▶ _TASK TO CARRY OUT_
Only the lines from the one containing "[2] (94, 1293)" through the end of the data below should be copied, each exactly as written and with both ends kept.

▶ _EXTRACTED RECORDS_
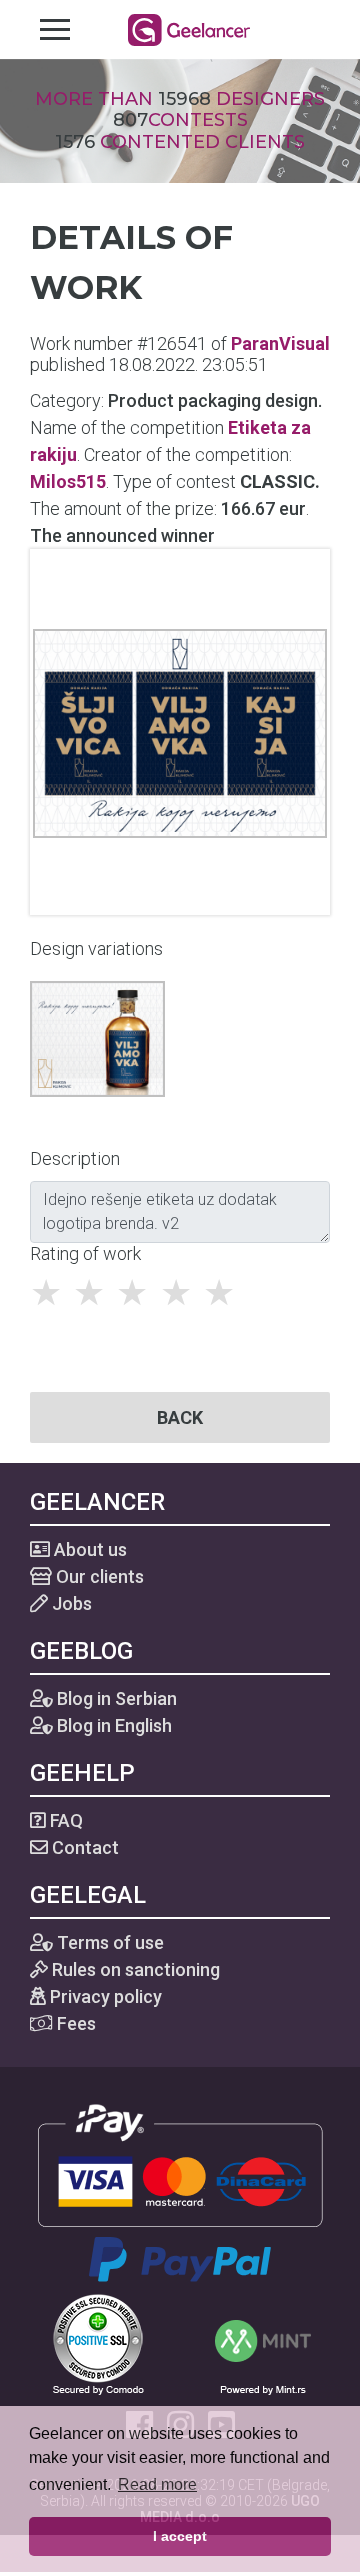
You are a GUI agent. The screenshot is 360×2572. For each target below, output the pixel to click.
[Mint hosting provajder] (263, 2342)
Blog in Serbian (115, 1698)
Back (180, 1417)
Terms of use (108, 1942)
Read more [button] (157, 2484)
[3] (137, 1293)
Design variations (96, 948)
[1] (51, 1293)
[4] (181, 1293)
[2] (94, 1293)
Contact (83, 1847)
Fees (74, 2023)
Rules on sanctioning (134, 1969)
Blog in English (112, 1725)
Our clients (98, 1576)
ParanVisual (280, 343)
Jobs (70, 1603)
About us (88, 1549)
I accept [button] (180, 2536)
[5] (224, 1293)
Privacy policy (104, 1996)
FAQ (64, 1820)
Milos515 (68, 481)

▶ _RESPONSE TO THIS EXERCISE_
[2] (94, 1293)
Contact (83, 1847)
Fees (74, 2023)
Rules on sanctioning (134, 1969)
Blog in English (112, 1725)
Our clients (98, 1576)
ParanVisual (280, 343)
Jobs (70, 1603)
About us (88, 1549)
I accept [button] (180, 2536)
[5] (224, 1293)
Privacy policy (104, 1996)
FAQ (64, 1820)
Milos515 (68, 481)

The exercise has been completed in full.